──────── TASK MATERIAL

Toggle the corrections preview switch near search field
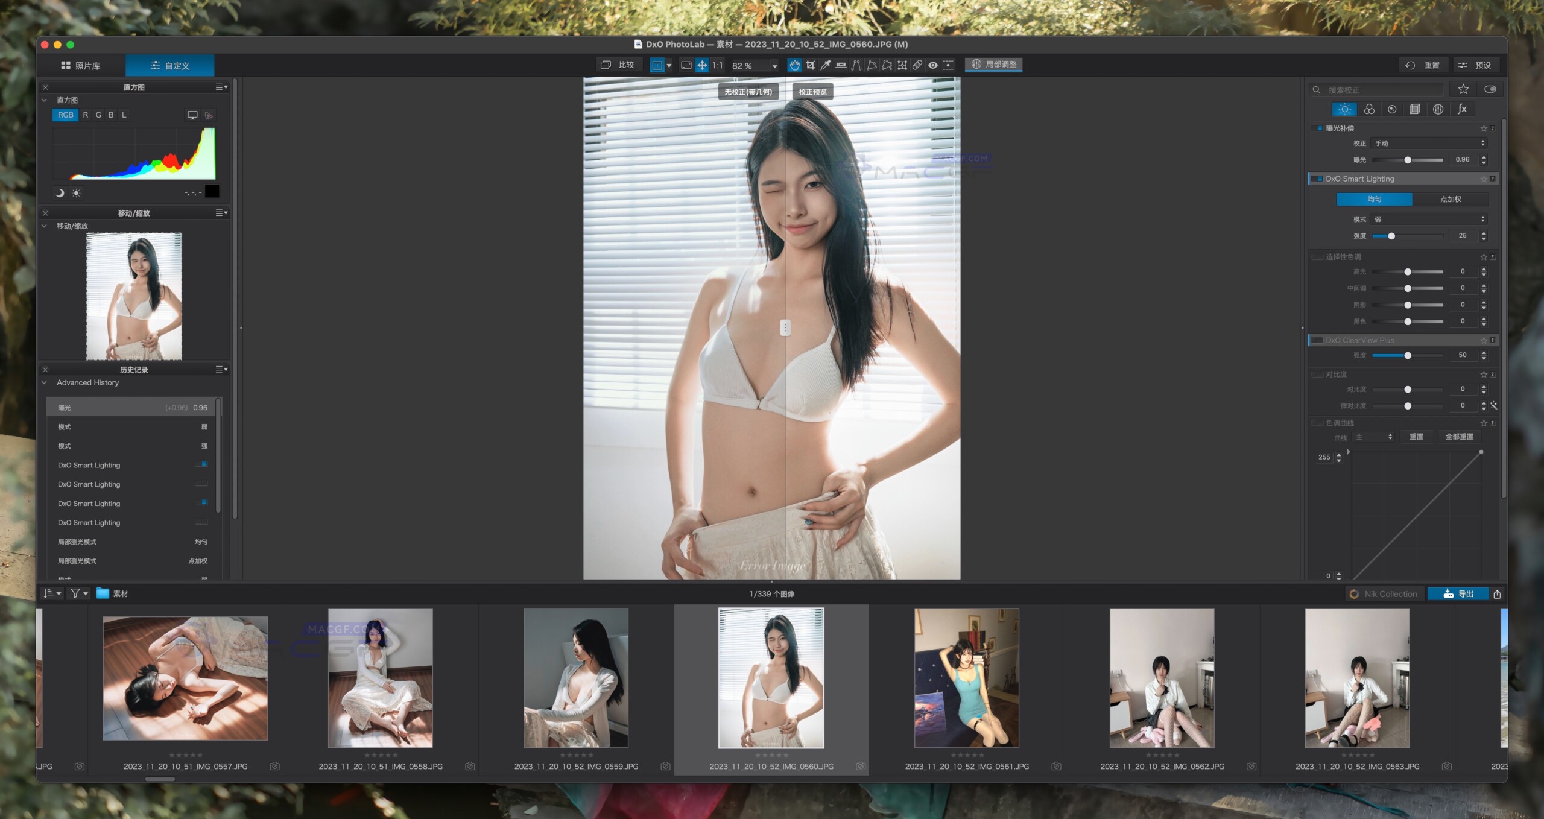The image size is (1544, 819). pos(1492,89)
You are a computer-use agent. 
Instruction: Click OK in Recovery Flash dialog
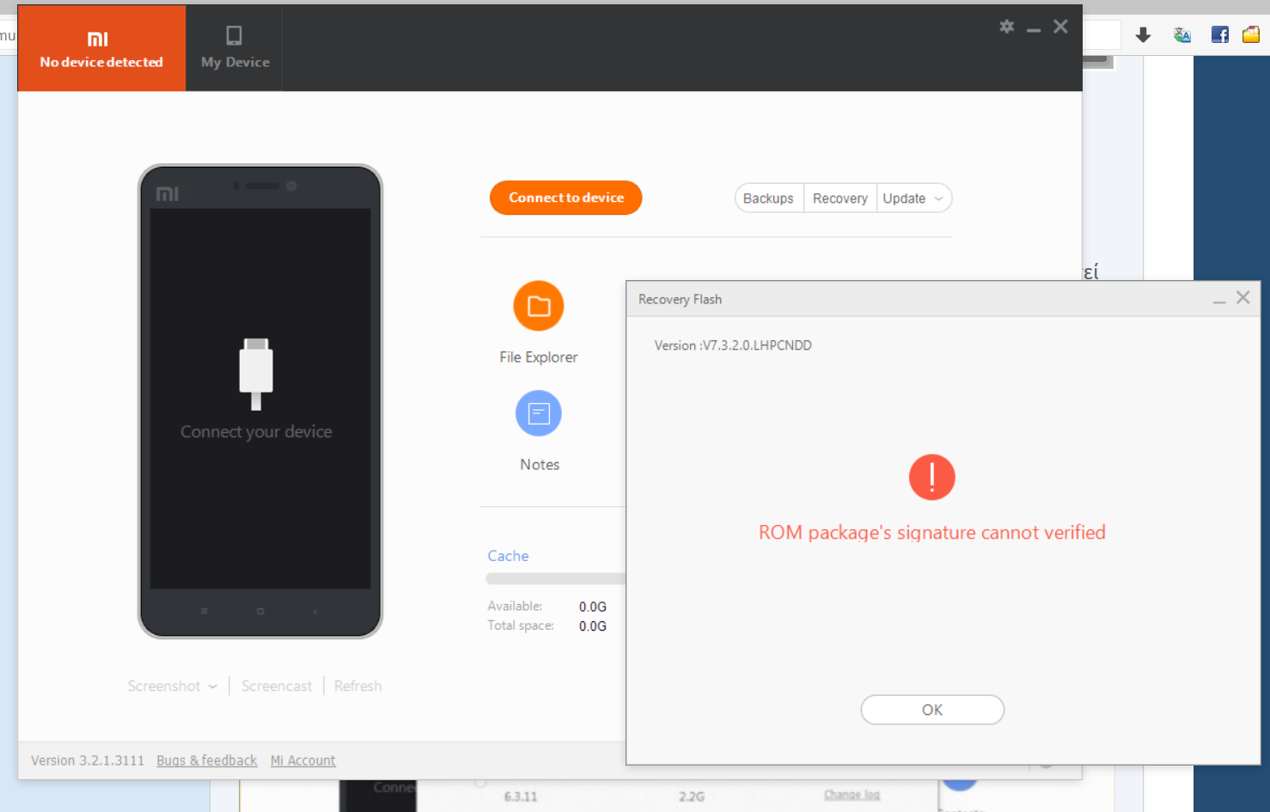932,710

────────────────

Extract every one of the lines above word for word, leaving out the pictures.

Toggle the corrections preview switch near search field
The image size is (1544, 819). pos(1492,89)
You are a computer-use agent. 
Instruction: Click OK in Recovery Flash dialog
932,710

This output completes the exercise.